1. Talk and rationalise
For me most of my anxiety is to do with myself getting hurt, either by something like a train crash or another person, and for this reason I’m incredibly suspicious of strangers. This can be difficult to overcome, but if you’re with someone you trust e.g. a close friend, family member, boyfriend, girlfriend etc. it often helps to vocalise exactly what you’re feeling, because not only will telling someone relieve a bit of the pressure of you bottling it up but they may be able to help you rationalise what you’re thinking.
For instance if you’re on a train and worried about someone with a bomb, they may remind you that no-one’s blown up a train in the UK since 2007 and it’s unlikely at a time when it’s not rush hour.
That was a very blunt example, but it can be a lot easier to believe someone else than yourself sometimes. Most paranoid anxiety is caused by a lack of ability to rationalise the situation, and asking someone else to do this can really help.
2. Rationalise if you’re alone
Unfortunately some of the time you’re likely to be alone or with someone you don’t feel comfortable talking about such issues with, which is fine!
When I’m in such a situation I tend to write things down in a notebook, with the situation, how worried I’m feeling (out of 10) and any rational thoughts I can remember underneath. This creates a sort of pressure to think of something rational to write down and does help relieve some of that pressure if you can’t talk to anyone in that moment.
If you don’t feel comfortable writing this in public, you can always jot it down on your phone to appear less suspicious and copy it into a notepad later, although rarely does anyone look at me writing in my notebook or question what I’m writing, which is a great relief!

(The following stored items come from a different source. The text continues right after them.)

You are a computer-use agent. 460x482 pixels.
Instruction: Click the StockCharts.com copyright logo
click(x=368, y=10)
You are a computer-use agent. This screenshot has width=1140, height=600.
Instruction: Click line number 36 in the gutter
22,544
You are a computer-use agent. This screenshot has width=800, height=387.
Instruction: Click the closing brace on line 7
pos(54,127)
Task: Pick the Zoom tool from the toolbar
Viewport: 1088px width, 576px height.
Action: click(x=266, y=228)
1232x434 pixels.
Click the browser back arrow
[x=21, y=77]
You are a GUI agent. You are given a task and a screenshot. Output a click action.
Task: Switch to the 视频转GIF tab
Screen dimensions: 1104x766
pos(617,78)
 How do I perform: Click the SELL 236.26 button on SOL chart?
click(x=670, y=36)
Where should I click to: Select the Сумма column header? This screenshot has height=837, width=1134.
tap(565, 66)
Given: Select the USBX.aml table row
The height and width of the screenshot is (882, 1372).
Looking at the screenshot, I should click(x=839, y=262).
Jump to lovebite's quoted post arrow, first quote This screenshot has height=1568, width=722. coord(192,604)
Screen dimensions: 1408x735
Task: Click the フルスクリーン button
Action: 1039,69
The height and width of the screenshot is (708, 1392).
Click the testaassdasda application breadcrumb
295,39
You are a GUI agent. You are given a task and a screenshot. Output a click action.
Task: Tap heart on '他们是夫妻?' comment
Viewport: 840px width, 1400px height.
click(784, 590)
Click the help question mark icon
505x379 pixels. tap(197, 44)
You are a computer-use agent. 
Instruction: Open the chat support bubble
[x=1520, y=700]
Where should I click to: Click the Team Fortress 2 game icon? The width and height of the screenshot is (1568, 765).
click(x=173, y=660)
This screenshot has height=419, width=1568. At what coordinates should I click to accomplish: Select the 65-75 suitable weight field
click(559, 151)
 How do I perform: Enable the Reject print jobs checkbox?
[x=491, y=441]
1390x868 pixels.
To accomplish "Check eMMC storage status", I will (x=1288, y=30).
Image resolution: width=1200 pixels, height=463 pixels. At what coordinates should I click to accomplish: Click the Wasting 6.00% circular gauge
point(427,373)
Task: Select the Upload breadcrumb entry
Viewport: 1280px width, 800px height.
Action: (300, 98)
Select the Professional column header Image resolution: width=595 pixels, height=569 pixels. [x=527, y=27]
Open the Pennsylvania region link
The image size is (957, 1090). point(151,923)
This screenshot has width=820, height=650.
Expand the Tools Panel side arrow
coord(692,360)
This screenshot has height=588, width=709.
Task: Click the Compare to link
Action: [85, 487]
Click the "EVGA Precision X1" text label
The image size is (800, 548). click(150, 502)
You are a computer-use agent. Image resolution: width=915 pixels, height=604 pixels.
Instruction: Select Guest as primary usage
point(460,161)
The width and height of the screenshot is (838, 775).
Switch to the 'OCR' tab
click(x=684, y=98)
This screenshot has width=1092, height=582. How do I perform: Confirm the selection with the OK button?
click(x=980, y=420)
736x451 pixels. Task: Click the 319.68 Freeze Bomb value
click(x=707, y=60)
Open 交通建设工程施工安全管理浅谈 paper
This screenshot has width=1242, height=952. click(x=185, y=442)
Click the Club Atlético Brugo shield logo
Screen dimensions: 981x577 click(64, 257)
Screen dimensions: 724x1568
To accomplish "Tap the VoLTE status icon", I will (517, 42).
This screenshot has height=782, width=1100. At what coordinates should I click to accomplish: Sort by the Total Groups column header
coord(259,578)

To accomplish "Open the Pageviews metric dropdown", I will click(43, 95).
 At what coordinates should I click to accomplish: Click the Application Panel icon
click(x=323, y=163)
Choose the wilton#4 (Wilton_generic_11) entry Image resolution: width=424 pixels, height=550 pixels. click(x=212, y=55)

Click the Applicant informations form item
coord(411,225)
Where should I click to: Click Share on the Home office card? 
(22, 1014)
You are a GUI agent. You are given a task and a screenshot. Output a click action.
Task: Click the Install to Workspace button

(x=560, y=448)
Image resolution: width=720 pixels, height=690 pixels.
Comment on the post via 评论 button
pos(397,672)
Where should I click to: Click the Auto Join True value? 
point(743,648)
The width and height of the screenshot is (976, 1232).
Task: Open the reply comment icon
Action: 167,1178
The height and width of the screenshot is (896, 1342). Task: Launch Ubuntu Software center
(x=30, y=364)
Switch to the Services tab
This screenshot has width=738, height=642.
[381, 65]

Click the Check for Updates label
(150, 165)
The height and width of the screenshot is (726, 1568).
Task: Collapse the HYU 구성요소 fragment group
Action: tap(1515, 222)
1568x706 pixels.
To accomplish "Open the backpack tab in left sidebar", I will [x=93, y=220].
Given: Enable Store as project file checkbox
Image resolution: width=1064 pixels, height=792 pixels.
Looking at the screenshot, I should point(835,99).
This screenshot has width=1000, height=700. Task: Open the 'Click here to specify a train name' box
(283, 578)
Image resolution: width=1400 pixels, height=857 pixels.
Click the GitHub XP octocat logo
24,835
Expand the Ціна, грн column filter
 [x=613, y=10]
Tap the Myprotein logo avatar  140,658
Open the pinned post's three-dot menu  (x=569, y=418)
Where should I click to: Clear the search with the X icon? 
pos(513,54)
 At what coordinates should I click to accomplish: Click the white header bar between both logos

3. Call someone/get yourself out of the situation/time out
I reserve this as a last resort but remember you don’t have to stay put in a situation if you feel uncomfortable, if you’re on a train you can move carriages, in a coffee shop you can move seats, and it’s okay to have a “toilet break” at school or work to calm yourself down a little bit, if a situation is making you uncomfortable or if you’re worried you may have a panic attack. it may also be useful to call/text someone if it’s a situation you can’t get out of or would be difficult to leave, they may be able to help to find a solution or try and calm you down.
i hope this post helped some of you, these are just some ways that help me, even if they don’t take away my anxiety completely, they do often help. Feel free to ask me any questions or post any more ideas below – thanks for reading!!